Hank Hobbs, GaMEP South Georgia region manager, and Wendy White, GaMEP food-industry project manager, stopped by the facility one day to provide information about GaMEP’s food manufacturing services. They recommended that Little join the new Food Safety Modernization Act (FSMA) Cohort program that GaMEP was offering.
The free cohort was funded through a grant from the National Institute for Standards and Technology’s Manufacturing Extension Partnership (NIST MEP) and would provide food manufacturers with a series of training and coaching sessions. By the end of the program, each participating company would understand how to evaluate their manufacturing process, identify possible food safety risks, and write a FSMA compliant food safety plan to proactively control hazards and protect public health.
Little said, “When they stopped by, I was so thrilled to have their expertise. The craft cheese industry is relatively new in the U.S. and the regulations and requirements have changed dramatically over the past few years. Up until then, I had a hard time finding classes to take or any type of program like the FSMA cohort to help producers interpret food safety guidelines, which is difficult to do on your own and so important for both consumers and businesses.”
In addition to the cohort program, White worked with the company to ensure their food safety plan met not only the FSMA requirements but those required by third-party and customer audits. She made recommendations and helped the company formalize and document procedures. She also helped develop a program to train employees on a daily food safety checklist, to ensure consistency in the future.
In the midst of this process, the COVID-19 pandemic caused a major disruption in the company’s sales model. The company lost its business with restaurants and small retailers almost overnight, which accounted for 78% of overall sales. The Littles knew that to keep their company alive and avoid layoffs at the manufacturing plant, they had to find alternative ways to sell their cheese. They decided to shift their business to larger retailers and eCommerce.
White’s help had allowed them to pass the audits necessary to sell to larger retailers, but their eCommerce set-up was not designed for the volume and flexibility that they needed to expand this part of their business. White connected the company with Katie Takacs, GaMEP marketing services group manager.

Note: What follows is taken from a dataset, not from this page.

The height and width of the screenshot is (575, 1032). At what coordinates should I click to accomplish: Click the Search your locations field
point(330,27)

Takacs worked with the Sweet Grass team to improve the user experience on their website and help drive customers to their online store. She improved the functionality of their Shopify site, an eCommerce platform, for both the consumer and the production staff. Takacs provided guidance and implemented changes to make the shopping experience more seamless for the customer, including gift box options, selection of multiple shipping addresses, and s
hipping date calendars. Improvements were made to the backend, including changes to how orders were printed, how multiple address selections were seen, and order color codes, so the production manager could easily sort through and manage delivery dates.

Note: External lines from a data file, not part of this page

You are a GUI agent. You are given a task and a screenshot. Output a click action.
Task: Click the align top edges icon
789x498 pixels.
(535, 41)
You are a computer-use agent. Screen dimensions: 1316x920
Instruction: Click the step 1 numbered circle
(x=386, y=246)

“We really enjoyed working with Katie,” Little said. “She understands manufacturing and speaks the language. She was the bridge between knowing what we wanted our website to be able to do and actually finding the technical solutions that we needed. She even made suggestions above and beyond what we asked for, to set us up for future success.”
Finally, the company worked with GaMEP operational excellence group manager, Paul Todd, to help reconfigure their packaging room, from packaging and shipping whole wheels of cheese to package their cheese in the smaller formats needed by their new customers, large retailers and consumers. Todd helped develop standard work processes that would allow them to respond to the new increased demand of the ecommerce order fulfillment department and orders from large retailers.